Rewrite the rows as a numbered list, starting with the row that contains "Task: Click the Done Read column icon" and continuing through the final row, both included. Skip blank lines and leave the pictures out.

#### DATASET EXTRACT

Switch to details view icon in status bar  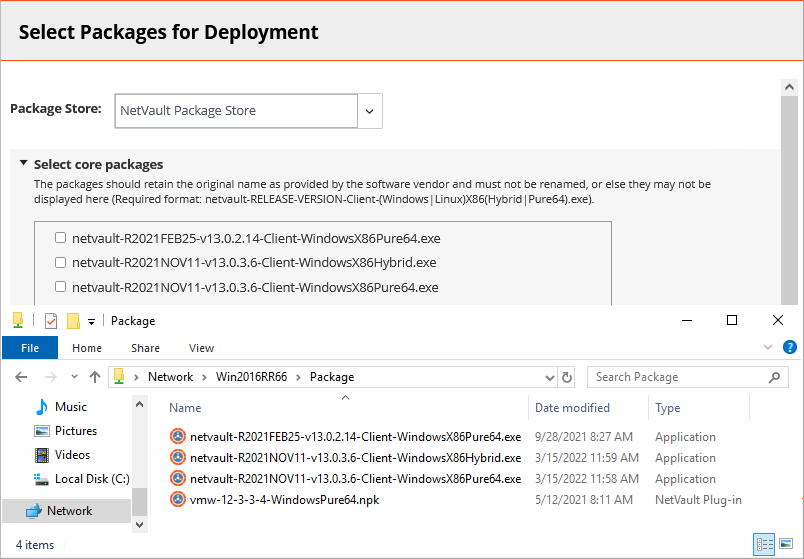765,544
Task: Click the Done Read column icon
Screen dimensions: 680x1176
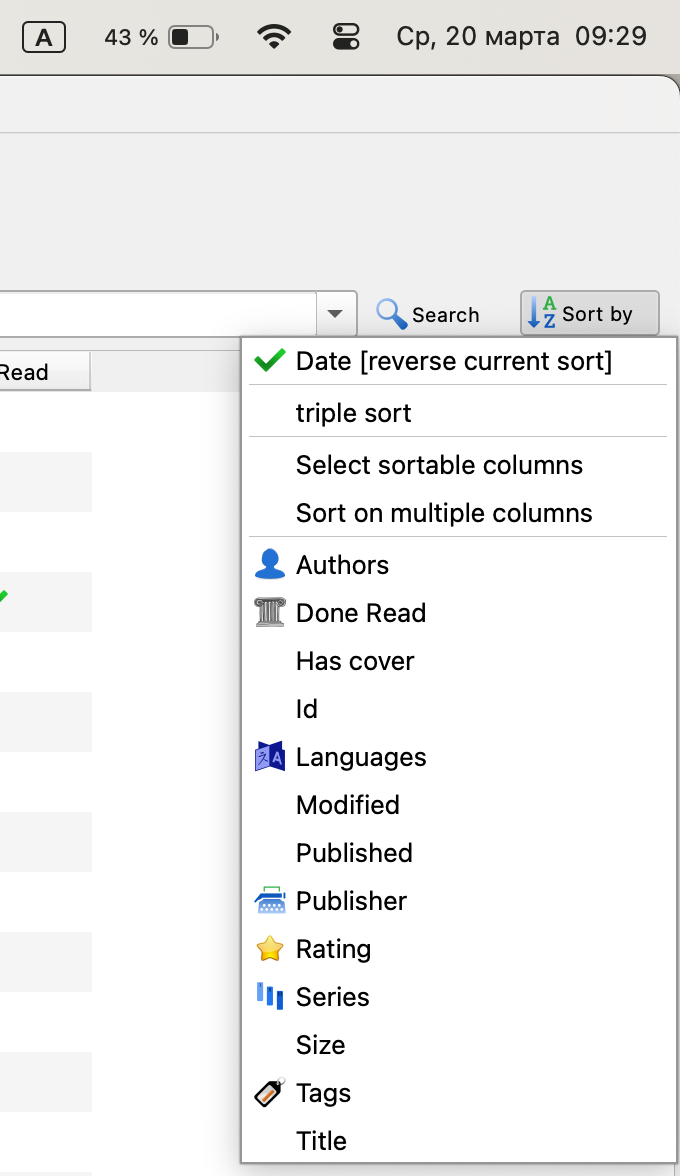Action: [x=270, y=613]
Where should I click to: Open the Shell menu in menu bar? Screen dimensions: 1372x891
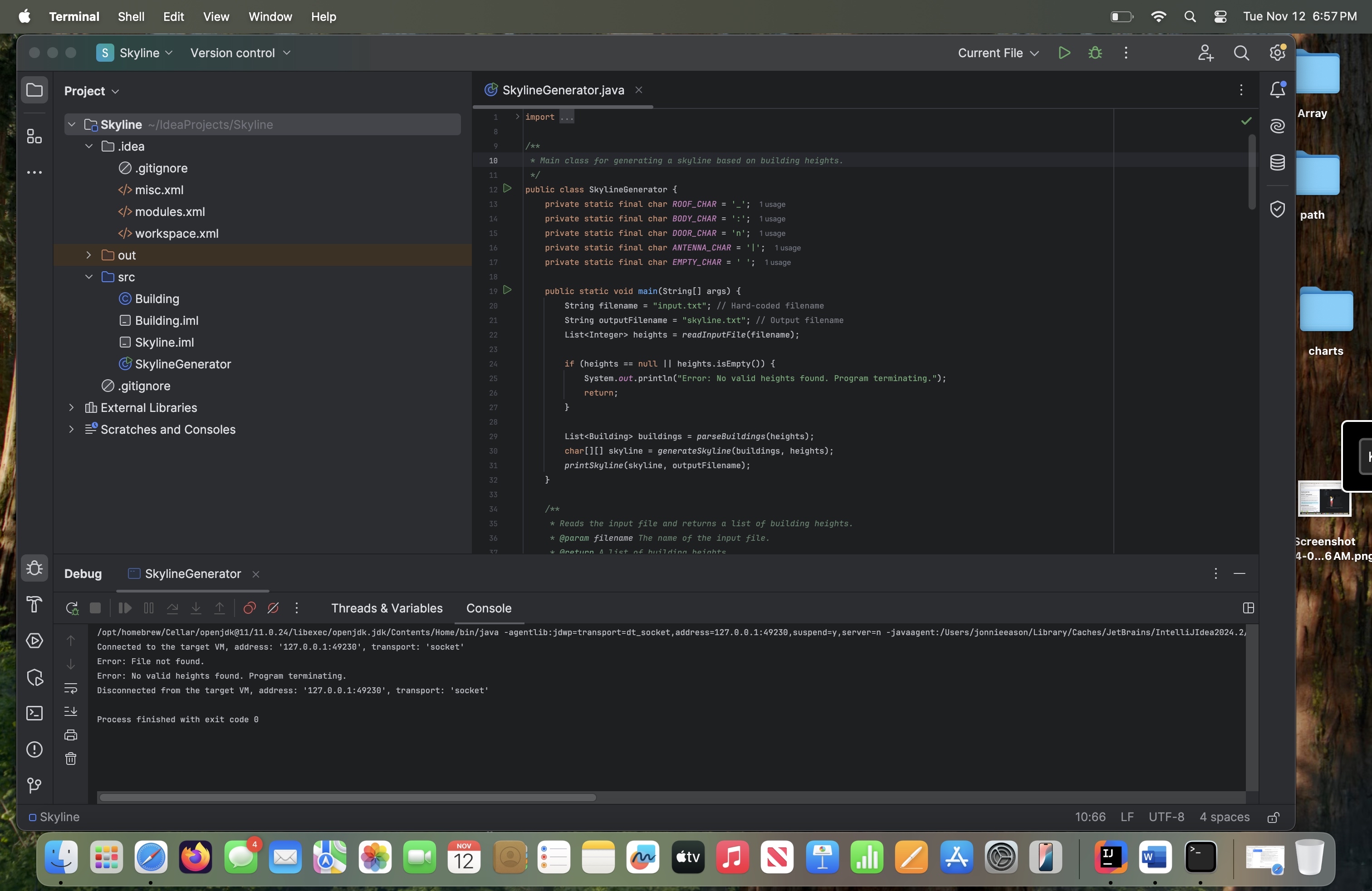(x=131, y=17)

########

### ANSWER TO THIS TASK
1. Task: Click the Done Read column icon
2. Screen dimensions: 680x1176
3. Action: [x=270, y=613]
4. Where should I click to: Open the Shell menu in menu bar? Screen dimensions: 1372x891
5. (x=131, y=17)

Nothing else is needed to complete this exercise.